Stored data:
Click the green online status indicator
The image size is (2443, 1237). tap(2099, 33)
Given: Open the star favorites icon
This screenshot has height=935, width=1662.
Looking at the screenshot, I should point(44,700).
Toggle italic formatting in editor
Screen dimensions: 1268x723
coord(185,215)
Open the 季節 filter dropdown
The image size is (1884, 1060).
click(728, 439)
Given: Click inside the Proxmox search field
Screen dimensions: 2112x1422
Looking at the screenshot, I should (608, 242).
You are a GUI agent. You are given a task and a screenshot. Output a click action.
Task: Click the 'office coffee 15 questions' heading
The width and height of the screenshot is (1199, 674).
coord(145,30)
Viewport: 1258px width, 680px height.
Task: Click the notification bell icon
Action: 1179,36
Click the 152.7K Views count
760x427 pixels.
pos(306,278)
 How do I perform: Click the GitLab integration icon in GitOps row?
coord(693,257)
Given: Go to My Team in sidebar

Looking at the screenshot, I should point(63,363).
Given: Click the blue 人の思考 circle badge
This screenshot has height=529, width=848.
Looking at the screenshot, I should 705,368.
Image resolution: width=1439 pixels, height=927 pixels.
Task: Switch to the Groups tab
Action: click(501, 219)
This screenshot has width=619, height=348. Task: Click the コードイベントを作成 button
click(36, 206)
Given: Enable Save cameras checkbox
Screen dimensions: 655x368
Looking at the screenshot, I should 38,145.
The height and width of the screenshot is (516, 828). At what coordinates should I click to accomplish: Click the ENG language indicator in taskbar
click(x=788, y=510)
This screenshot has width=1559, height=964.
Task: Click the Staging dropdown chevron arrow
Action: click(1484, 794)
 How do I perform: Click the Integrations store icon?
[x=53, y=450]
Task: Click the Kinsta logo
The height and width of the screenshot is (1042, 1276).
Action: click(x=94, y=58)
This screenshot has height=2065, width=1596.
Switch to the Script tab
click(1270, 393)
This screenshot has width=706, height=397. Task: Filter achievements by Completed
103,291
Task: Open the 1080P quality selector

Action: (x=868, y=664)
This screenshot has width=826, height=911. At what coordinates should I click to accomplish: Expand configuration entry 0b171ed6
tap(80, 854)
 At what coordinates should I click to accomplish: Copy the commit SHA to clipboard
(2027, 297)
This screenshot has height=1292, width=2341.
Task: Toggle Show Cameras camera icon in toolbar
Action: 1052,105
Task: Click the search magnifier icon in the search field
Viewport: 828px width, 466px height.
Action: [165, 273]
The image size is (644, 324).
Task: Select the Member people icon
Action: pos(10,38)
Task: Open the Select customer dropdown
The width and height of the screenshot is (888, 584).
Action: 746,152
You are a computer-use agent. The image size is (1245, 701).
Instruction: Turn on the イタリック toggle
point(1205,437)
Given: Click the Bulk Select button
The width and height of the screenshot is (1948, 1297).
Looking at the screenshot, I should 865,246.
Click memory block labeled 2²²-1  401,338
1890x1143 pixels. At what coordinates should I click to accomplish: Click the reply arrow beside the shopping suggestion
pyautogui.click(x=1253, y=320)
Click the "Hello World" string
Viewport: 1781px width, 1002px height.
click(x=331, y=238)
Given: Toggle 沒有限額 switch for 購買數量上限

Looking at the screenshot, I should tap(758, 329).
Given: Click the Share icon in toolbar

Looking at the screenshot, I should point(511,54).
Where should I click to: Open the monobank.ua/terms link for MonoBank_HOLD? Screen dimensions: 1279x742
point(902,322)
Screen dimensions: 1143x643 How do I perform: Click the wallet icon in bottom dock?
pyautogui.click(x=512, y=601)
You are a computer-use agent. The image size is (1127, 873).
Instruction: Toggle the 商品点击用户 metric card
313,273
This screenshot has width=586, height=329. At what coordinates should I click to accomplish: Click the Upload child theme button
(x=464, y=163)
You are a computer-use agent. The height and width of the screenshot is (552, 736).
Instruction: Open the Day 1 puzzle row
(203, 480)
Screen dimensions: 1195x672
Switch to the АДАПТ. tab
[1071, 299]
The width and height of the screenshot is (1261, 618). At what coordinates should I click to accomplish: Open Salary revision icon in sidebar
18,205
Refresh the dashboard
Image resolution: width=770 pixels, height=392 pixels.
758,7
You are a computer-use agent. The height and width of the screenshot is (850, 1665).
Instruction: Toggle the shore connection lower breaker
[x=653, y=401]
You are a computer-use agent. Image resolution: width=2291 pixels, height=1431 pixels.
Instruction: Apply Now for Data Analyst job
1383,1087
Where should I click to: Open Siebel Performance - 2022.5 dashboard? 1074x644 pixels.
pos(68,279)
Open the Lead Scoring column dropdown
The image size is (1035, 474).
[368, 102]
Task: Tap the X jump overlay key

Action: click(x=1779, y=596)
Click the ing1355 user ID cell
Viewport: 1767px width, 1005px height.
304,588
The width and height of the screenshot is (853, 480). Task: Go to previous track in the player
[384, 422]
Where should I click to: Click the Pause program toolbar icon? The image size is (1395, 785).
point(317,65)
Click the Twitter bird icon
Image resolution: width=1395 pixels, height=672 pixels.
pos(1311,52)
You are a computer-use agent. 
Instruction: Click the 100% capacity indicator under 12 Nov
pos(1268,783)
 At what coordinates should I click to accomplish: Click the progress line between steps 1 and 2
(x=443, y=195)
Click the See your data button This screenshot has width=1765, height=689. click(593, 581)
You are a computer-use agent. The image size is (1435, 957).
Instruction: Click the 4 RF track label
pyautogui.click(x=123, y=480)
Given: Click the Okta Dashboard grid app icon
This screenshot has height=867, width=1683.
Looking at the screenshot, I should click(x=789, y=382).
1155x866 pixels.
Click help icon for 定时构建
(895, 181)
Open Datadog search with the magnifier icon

Work required: Repeat all of the entries above exactly.

Exercise solution:
Click the green online status indicator
The image size is (2443, 1237). tap(2099, 33)
Given: Open the star favorites icon
This screenshot has height=935, width=1662.
Looking at the screenshot, I should point(44,700).
Toggle italic formatting in editor
Screen dimensions: 1268x723
coord(185,215)
Open the 季節 filter dropdown
The image size is (1884, 1060).
click(728, 439)
Given: Click inside the Proxmox search field
Screen dimensions: 2112x1422
Looking at the screenshot, I should (608, 242).
You are a GUI agent. You are given a task and a screenshot. Output a click action.
Task: Click the 'office coffee 15 questions' heading
The width and height of the screenshot is (1199, 674).
coord(145,30)
Viewport: 1258px width, 680px height.
Task: Click the notification bell icon
Action: 1179,36
Click the 152.7K Views count
760x427 pixels.
pos(306,278)
 How do I perform: Click the GitLab integration icon in GitOps row?
coord(693,257)
Given: Go to My Team in sidebar

Looking at the screenshot, I should point(63,363).
Given: Click the blue 人の思考 circle badge
This screenshot has height=529, width=848.
Looking at the screenshot, I should 705,368.
Image resolution: width=1439 pixels, height=927 pixels.
Task: Switch to the Groups tab
Action: click(501, 219)
This screenshot has width=619, height=348. Task: Click the コードイベントを作成 button
click(36, 206)
Given: Enable Save cameras checkbox
Screen dimensions: 655x368
Looking at the screenshot, I should 38,145.
The height and width of the screenshot is (516, 828). At what coordinates should I click to accomplish: Click the ENG language indicator in taskbar
click(x=788, y=510)
This screenshot has width=1559, height=964.
Task: Click the Staging dropdown chevron arrow
Action: click(1484, 794)
 How do I perform: Click the Integrations store icon?
[x=53, y=450]
Task: Click the Kinsta logo
The height and width of the screenshot is (1042, 1276).
Action: click(x=94, y=58)
This screenshot has height=2065, width=1596.
Switch to the Script tab
click(1270, 393)
This screenshot has width=706, height=397. Task: Filter achievements by Completed
103,291
Task: Open the 1080P quality selector

Action: (x=868, y=664)
This screenshot has width=826, height=911. At what coordinates should I click to accomplish: Expand configuration entry 0b171ed6
tap(80, 854)
 At what coordinates should I click to accomplish: Copy the commit SHA to clipboard
(2027, 297)
This screenshot has height=1292, width=2341.
Task: Toggle Show Cameras camera icon in toolbar
Action: 1052,105
Task: Click the search magnifier icon in the search field
Viewport: 828px width, 466px height.
Action: [165, 273]
The image size is (644, 324).
Task: Select the Member people icon
Action: pos(10,38)
Task: Open the Select customer dropdown
The width and height of the screenshot is (888, 584).
Action: 746,152
You are a computer-use agent. The image size is (1245, 701).
Instruction: Turn on the イタリック toggle
point(1205,437)
Given: Click the Bulk Select button
The width and height of the screenshot is (1948, 1297).
Looking at the screenshot, I should 865,246.
Click memory block labeled 2²²-1  401,338
1890x1143 pixels. At what coordinates should I click to accomplish: Click the reply arrow beside the shopping suggestion
pyautogui.click(x=1253, y=320)
Click the "Hello World" string
Viewport: 1781px width, 1002px height.
click(x=331, y=238)
Given: Toggle 沒有限額 switch for 購買數量上限

Looking at the screenshot, I should tap(758, 329).
Given: Click the Share icon in toolbar

Looking at the screenshot, I should point(511,54).
Where should I click to: Open the monobank.ua/terms link for MonoBank_HOLD? Screen dimensions: 1279x742
point(902,322)
Screen dimensions: 1143x643 How do I perform: Click the wallet icon in bottom dock?
pyautogui.click(x=512, y=601)
You are a computer-use agent. The image size is (1127, 873).
Instruction: Toggle the 商品点击用户 metric card
313,273
This screenshot has width=586, height=329. At what coordinates should I click to accomplish: Click the Upload child theme button
(x=464, y=163)
You are a computer-use agent. The height and width of the screenshot is (552, 736).
Instruction: Open the Day 1 puzzle row
(203, 480)
Screen dimensions: 1195x672
Switch to the АДАПТ. tab
[1071, 299]
The width and height of the screenshot is (1261, 618). At what coordinates should I click to accomplish: Open Salary revision icon in sidebar
18,205
Refresh the dashboard
Image resolution: width=770 pixels, height=392 pixels.
758,7
You are a computer-use agent. The height and width of the screenshot is (850, 1665).
Instruction: Toggle the shore connection lower breaker
[x=653, y=401]
You are a computer-use agent. Image resolution: width=2291 pixels, height=1431 pixels.
Instruction: Apply Now for Data Analyst job
1383,1087
Where should I click to: Open Siebel Performance - 2022.5 dashboard? 1074x644 pixels.
pos(68,279)
Open the Lead Scoring column dropdown
The image size is (1035, 474).
[368, 102]
Task: Tap the X jump overlay key

Action: click(x=1779, y=596)
Click the ing1355 user ID cell
Viewport: 1767px width, 1005px height.
304,588
The width and height of the screenshot is (853, 480). Task: Go to previous track in the player
[384, 422]
Where should I click to: Click the Pause program toolbar icon? The image size is (1395, 785).
point(317,65)
Click the Twitter bird icon
Image resolution: width=1395 pixels, height=672 pixels.
pos(1311,52)
You are a computer-use agent. 
Instruction: Click the 100% capacity indicator under 12 Nov
pos(1268,783)
 At what coordinates should I click to accomplish: Click the progress line between steps 1 and 2
(x=443, y=195)
Click the See your data button This screenshot has width=1765, height=689. click(593, 581)
You are a computer-use agent. The image size is (1435, 957).
Instruction: Click the 4 RF track label
pyautogui.click(x=123, y=480)
Given: Click the Okta Dashboard grid app icon
This screenshot has height=867, width=1683.
Looking at the screenshot, I should click(x=789, y=382).
1155x866 pixels.
Click help icon for 定时构建
(895, 181)
Open Datadog search with the magnifier icon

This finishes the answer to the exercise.